Exercise goal -
Each line below is to be set down again exactly.

Input -
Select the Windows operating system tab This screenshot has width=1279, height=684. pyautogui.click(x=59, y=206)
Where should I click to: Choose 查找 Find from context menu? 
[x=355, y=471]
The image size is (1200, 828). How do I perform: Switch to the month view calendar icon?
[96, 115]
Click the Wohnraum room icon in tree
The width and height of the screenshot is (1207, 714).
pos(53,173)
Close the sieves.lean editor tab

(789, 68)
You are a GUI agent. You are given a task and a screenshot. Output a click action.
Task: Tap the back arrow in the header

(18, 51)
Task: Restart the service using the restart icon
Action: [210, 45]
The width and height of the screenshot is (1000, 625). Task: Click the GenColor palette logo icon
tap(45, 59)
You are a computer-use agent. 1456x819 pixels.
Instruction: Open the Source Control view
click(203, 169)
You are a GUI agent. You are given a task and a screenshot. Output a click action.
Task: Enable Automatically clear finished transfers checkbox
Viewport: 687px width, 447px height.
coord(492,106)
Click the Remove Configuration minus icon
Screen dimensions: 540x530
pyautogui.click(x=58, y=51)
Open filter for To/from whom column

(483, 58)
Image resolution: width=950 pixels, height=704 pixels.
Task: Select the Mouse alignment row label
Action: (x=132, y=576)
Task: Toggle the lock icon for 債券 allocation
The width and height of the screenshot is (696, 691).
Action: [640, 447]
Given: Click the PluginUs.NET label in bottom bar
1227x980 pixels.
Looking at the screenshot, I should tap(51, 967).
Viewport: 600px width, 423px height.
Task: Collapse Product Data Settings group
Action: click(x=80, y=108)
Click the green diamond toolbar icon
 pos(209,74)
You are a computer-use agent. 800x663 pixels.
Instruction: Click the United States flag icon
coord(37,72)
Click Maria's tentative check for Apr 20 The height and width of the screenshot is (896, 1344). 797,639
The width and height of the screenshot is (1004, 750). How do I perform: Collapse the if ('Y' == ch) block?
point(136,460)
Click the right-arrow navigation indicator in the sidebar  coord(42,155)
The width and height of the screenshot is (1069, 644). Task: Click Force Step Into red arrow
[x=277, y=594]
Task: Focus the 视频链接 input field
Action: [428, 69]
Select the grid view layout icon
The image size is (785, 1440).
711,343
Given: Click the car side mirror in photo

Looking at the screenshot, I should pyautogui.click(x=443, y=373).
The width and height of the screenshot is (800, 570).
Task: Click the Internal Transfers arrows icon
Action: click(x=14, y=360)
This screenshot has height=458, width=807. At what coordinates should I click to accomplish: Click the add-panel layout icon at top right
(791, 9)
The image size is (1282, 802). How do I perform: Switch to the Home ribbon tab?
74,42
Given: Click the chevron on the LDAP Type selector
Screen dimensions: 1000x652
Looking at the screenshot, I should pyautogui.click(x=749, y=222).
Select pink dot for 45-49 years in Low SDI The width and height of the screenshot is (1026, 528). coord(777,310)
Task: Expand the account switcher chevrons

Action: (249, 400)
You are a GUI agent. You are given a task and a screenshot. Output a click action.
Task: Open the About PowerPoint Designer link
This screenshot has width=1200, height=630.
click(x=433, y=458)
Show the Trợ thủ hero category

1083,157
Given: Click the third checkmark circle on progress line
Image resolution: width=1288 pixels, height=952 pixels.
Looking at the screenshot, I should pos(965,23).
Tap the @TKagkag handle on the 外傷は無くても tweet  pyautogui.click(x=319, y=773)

Solution to this problem -
Select the Windows operating system tab This screenshot has width=1279, height=684. pyautogui.click(x=59, y=206)
Where should I click to: Choose 查找 Find from context menu? 
[x=355, y=471]
The image size is (1200, 828). How do I perform: Switch to the month view calendar icon?
[96, 115]
Click the Wohnraum room icon in tree
The width and height of the screenshot is (1207, 714).
pos(53,173)
Close the sieves.lean editor tab

(789, 68)
You are a GUI agent. You are given a task and a screenshot. Output a click action.
Task: Tap the back arrow in the header

(18, 51)
Task: Restart the service using the restart icon
Action: [210, 45]
The width and height of the screenshot is (1000, 625). Task: Click the GenColor palette logo icon
tap(45, 59)
You are a computer-use agent. 1456x819 pixels.
Instruction: Open the Source Control view
click(203, 169)
You are a GUI agent. You are given a task and a screenshot. Output a click action.
Task: Enable Automatically clear finished transfers checkbox
Viewport: 687px width, 447px height.
coord(492,106)
Click the Remove Configuration minus icon
Screen dimensions: 540x530
pyautogui.click(x=58, y=51)
Open filter for To/from whom column

(483, 58)
Image resolution: width=950 pixels, height=704 pixels.
Task: Select the Mouse alignment row label
Action: (x=132, y=576)
Task: Toggle the lock icon for 債券 allocation
The width and height of the screenshot is (696, 691).
Action: [640, 447]
Given: Click the PluginUs.NET label in bottom bar
1227x980 pixels.
Looking at the screenshot, I should tap(51, 967).
Viewport: 600px width, 423px height.
Task: Collapse Product Data Settings group
Action: click(x=80, y=108)
Click the green diamond toolbar icon
 pos(209,74)
You are a computer-use agent. 800x663 pixels.
Instruction: Click the United States flag icon
coord(37,72)
Click Maria's tentative check for Apr 20 The height and width of the screenshot is (896, 1344). 797,639
The width and height of the screenshot is (1004, 750). How do I perform: Collapse the if ('Y' == ch) block?
point(136,460)
Click the right-arrow navigation indicator in the sidebar  coord(42,155)
The width and height of the screenshot is (1069, 644). Task: Click Force Step Into red arrow
[x=277, y=594]
Task: Focus the 视频链接 input field
Action: [428, 69]
Select the grid view layout icon
The image size is (785, 1440).
711,343
Given: Click the car side mirror in photo

Looking at the screenshot, I should pyautogui.click(x=443, y=373).
The width and height of the screenshot is (800, 570).
Task: Click the Internal Transfers arrows icon
Action: click(x=14, y=360)
This screenshot has height=458, width=807. At what coordinates should I click to accomplish: Click the add-panel layout icon at top right
(791, 9)
The image size is (1282, 802). How do I perform: Switch to the Home ribbon tab?
74,42
Given: Click the chevron on the LDAP Type selector
Screen dimensions: 1000x652
Looking at the screenshot, I should pyautogui.click(x=749, y=222).
Select pink dot for 45-49 years in Low SDI The width and height of the screenshot is (1026, 528). coord(777,310)
Task: Expand the account switcher chevrons

Action: (249, 400)
You are a GUI agent. You are given a task and a screenshot. Output a click action.
Task: Open the About PowerPoint Designer link
This screenshot has width=1200, height=630.
click(x=433, y=458)
Show the Trợ thủ hero category

1083,157
Given: Click the third checkmark circle on progress line
Image resolution: width=1288 pixels, height=952 pixels.
Looking at the screenshot, I should pos(965,23).
Tap the @TKagkag handle on the 外傷は無くても tweet  pyautogui.click(x=319, y=773)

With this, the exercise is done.